Hashimoto Encephalopathy and Down Syndrome FREE

Hashimoto encephalopathy, also known as steroid-responsive encephalopathy associated with autoimmune thyroiditis, is a potentially fatal condition associated with a presentation of myoclonus, altered conscious state, strokelike episodes, rapid cognitive decline, and neuropsychiatric symptoms, including psychosis, hallucinations, and abulia.^{1 - 2} It is an important differential diagnosis of rapidly progressive dementia.³ It is also an important cause of potentially reversible dementia because with prompt and appropriate treatment its symptoms can be completely reversed.^{2 ,4} Controversially, Hashimoto encephalopathy can present in the absence of associated thyroid function abnormalities, even though it is associated with high titers of antithyroid peroxidase and antithyroglobulin antibodies.^{2 ,5}

Both congenital hypothyroidism and acquired hypothyroidism are common in patients with Down syndrome, with an estimated community prevalence varying from 9% to 35%.^{6 - 9} Hashimoto thyroiditis is the most common acquired cause in this population, causing 30% to 93% of cases of hypothyroidism and varying with the age of diagnosis of thyroid disease.^{6 - 7 ,9 - 11} Physicians routinely test thyroid function in patients with Down syndrome who present with functional decline. Cognitive decline in euthyroid patients is often attributed to the onset of Alzheimer disease, known to have an early onset in association with trisomy 21.¹²

In this article, 2 euthyroid Down syndrome patients diagnosed as having Hashimoto encephalopathy are described. One had a history of hypothyroidism but had been receiving maintenance levothyroxine sodium for many years. Both responded to empirical high-dose prednisolone therapy with a gradual wean, slowly returning to their premorbid level of function.

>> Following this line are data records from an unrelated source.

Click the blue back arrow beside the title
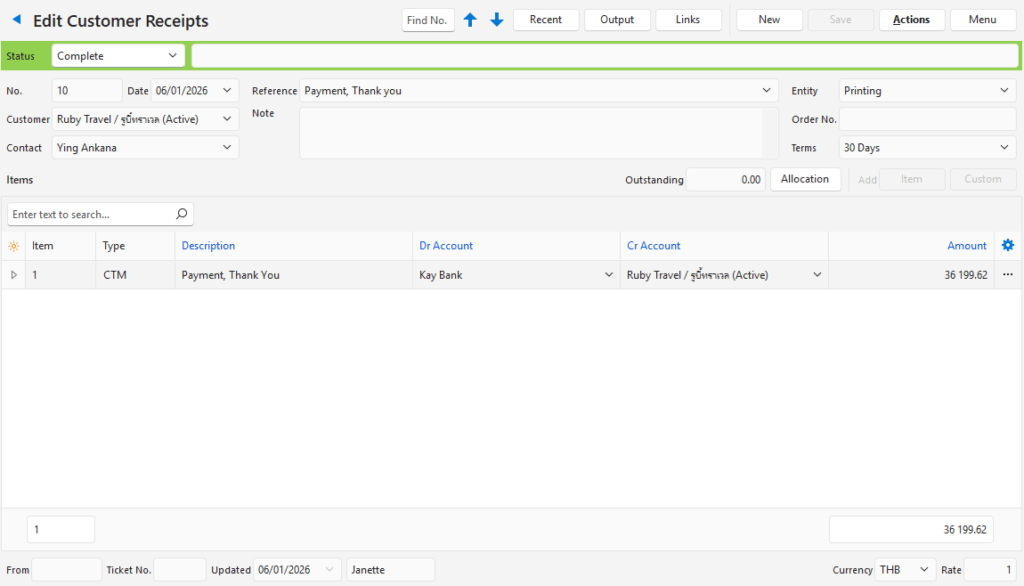Viewport: 1024px width, 586px height. (16, 20)
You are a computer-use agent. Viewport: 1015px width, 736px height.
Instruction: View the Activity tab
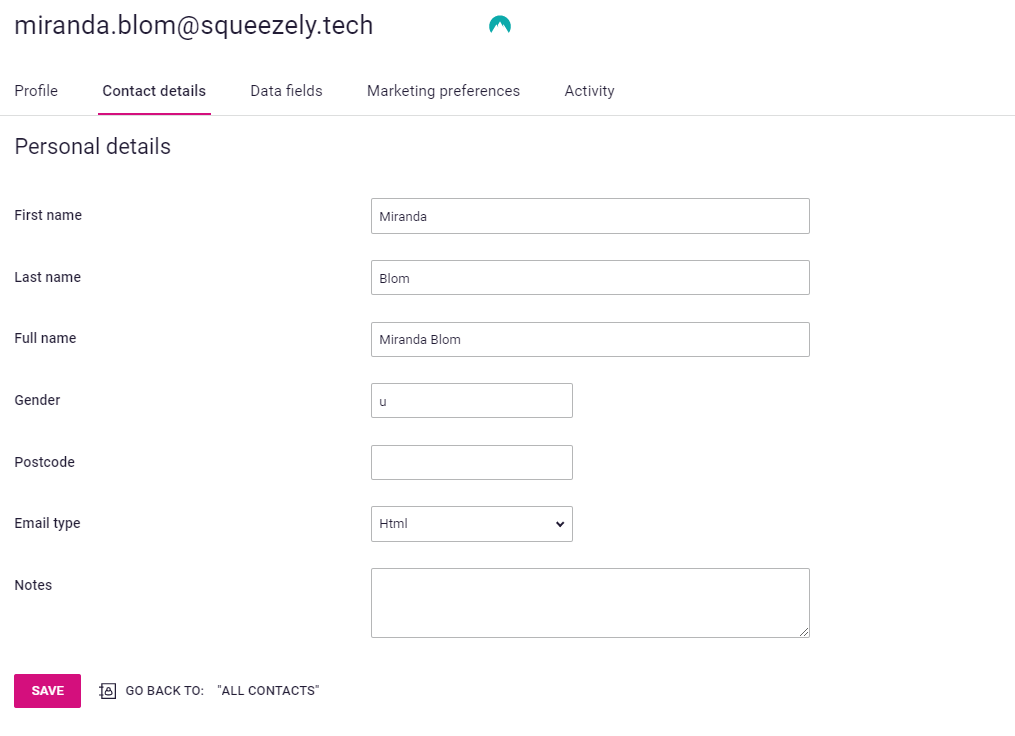click(589, 91)
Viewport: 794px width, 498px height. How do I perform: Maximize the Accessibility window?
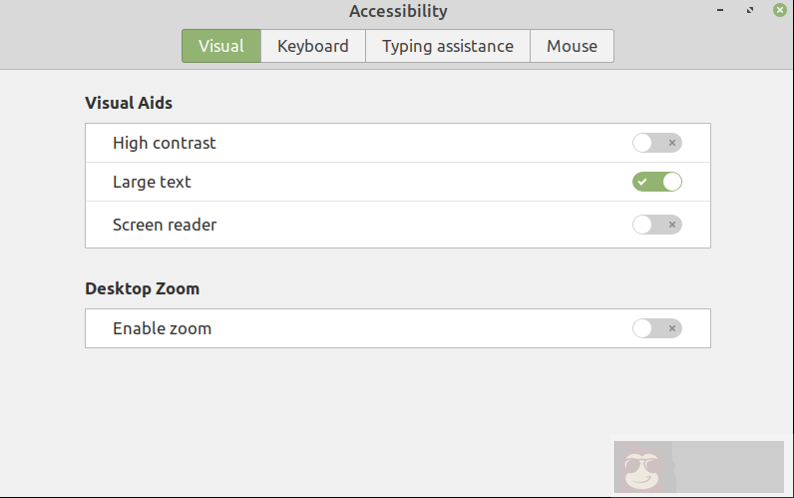(x=750, y=10)
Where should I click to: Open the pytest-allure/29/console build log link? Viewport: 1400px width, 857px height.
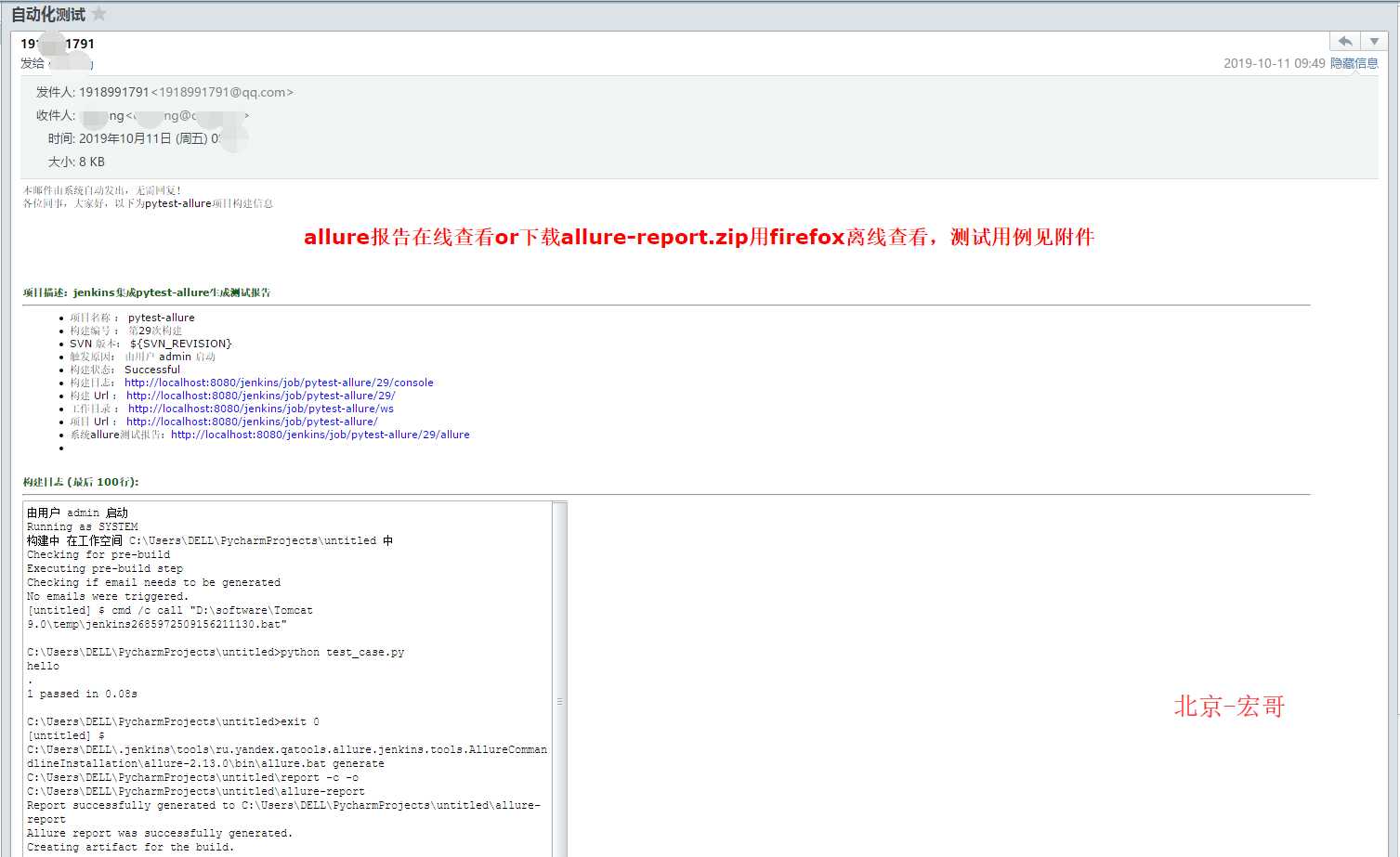tap(279, 383)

A 22-year-old woman with Down syndrome presented with a 9-month history of functional decline, myoclonic jerks, increased anxiety, and behavioral change. Thyroid function was normal. Her level of function had markedly worsened during the preceding 2 months, with increasing weakness, reduced verbal output, increased somnolence, possible visual hallucinations, and leg jerks. During the 4 weeks before hospital admission she had required assistance with all of her activities of daily living. She had presented to the emergency department 1 month before admission with altered thinking and behavioral change. A possible underlying psychosis was considered. Risperidone, 2 mg/d, was administered and later venlafaxine hydrochloride, 150 mg, was added in view of a possible diagnosis of depression. Despite these therapies, she presented 1 month later for investigation of worsening level of function and increasing jerks.

Vital signs were normal. Neurologic examination revealed marked bradyphrenia and abulia, with a positive glabellar tap and palmomental reflexes but no grasp reflex. The patient was poorly cooperative, and no higher mental function testing could be performed. The results of cranial nerve examination were normal. There was evidence of mild hypertonia and hyperreflexia in her lower limbs. Limb power, sensation, and coordination were intact. Frequent bilateral arm and, to a lesser extent, leg myoclonic jerks were noted throughout the examination.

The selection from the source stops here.